No se trata de que toda representación sea una traición; con estas herramientas disponibles a nuestro alcance, Soto incita a la pregunta de cómo devolvernos una imagen que nos resuene como verdadera. Es originario de Rancagua, que es una ciudad ubicada al sur de Santiago, y el cineasta chileno hace de esas calles que conoce como su propio cuerpo en un lugar para la ficción; de ahí que sus películas anteriores, Un fuego lejano (2019) y Muertes y maravillas, localicen sus digresiones entre las calles de Rancagua. Por otro lado, La corazonada se orienta unos kilómetros al oeste-suroeste de la ciudad natal de Soto y, en su lugar, circula hacia los árboles de Doñihue. A pesar de esta belleza, sus imágenes tampoco rehuyen de ingredientes que, por su presupuesta contradicción, puedan complejizar la apuesta; además de la pradera verde, La corazonada es también una película de supermercados baratos y carnicerías donde encontrar los alimentos necesarios; de brazos tatuados hasta el hombro; de motores que rugen tanto como el viento se levanta.

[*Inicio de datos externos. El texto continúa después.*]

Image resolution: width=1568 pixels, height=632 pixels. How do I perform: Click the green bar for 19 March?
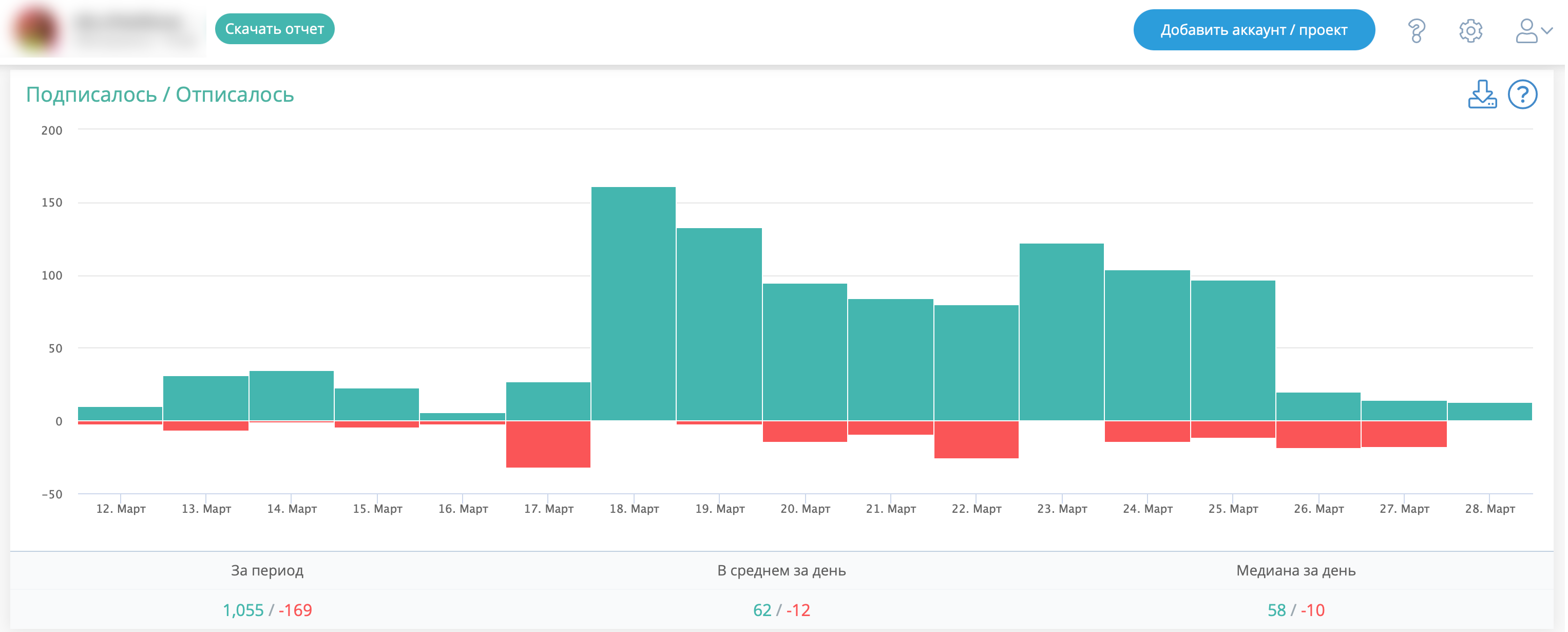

Los referentes de la película son internacionales, y este instinto deviene de que, desde el idioma del arte, puede accederse a la idiosincrasia nacional. Jorge Luis Borges comulgaba con vehemencia que «nuestra tradición es toda la cultura occidental»1, que símbolos y temas universales pueden retrotraerse a la idiosincrasia nacional por nuestro «derecho a esta tradición»2. ¿Cuando estamos exportando la identidad de un país y cuando se es fiel? A veces, y esto también aplica a Latinoamérica en general, «el culto argentino del color local es un reciente culto europeo que los nacionalistas deberían rechazar por foráneo». No para filmar una película que sea chilena, en su lengua cinematográfica, hay que reducirse a los estereotipos, a los espacios de la capital y a los modos de hablar que asociamos con cierta expresión chilena; existen muchos más debido a la heterogeneidad identitaria del país. Y esa heterogeneidad no se disputa con la universalidad: la acción dramática de La corazonada se resignifica desde la introducción de elementos ajenos que reconfiguran la situación inicial, que se transforma e implica a su constelación personal otras consideraciones que, finalmente, son del orden del amor, la ética, la vida. Durante esta coreografía en que discurre Soto entre seducciones y tentaciones en la bucólica Doñihue, apreciamos cómo la luz se filtra entre las hojas hasta caer sobre un rostro, y cómo un hombre, disfrazado de animal, baila entre las góndolas donde reposan productos diversos. La puesta en escena es un juego y, de comprometerse con sus reglas, puede recompensar con la verdad.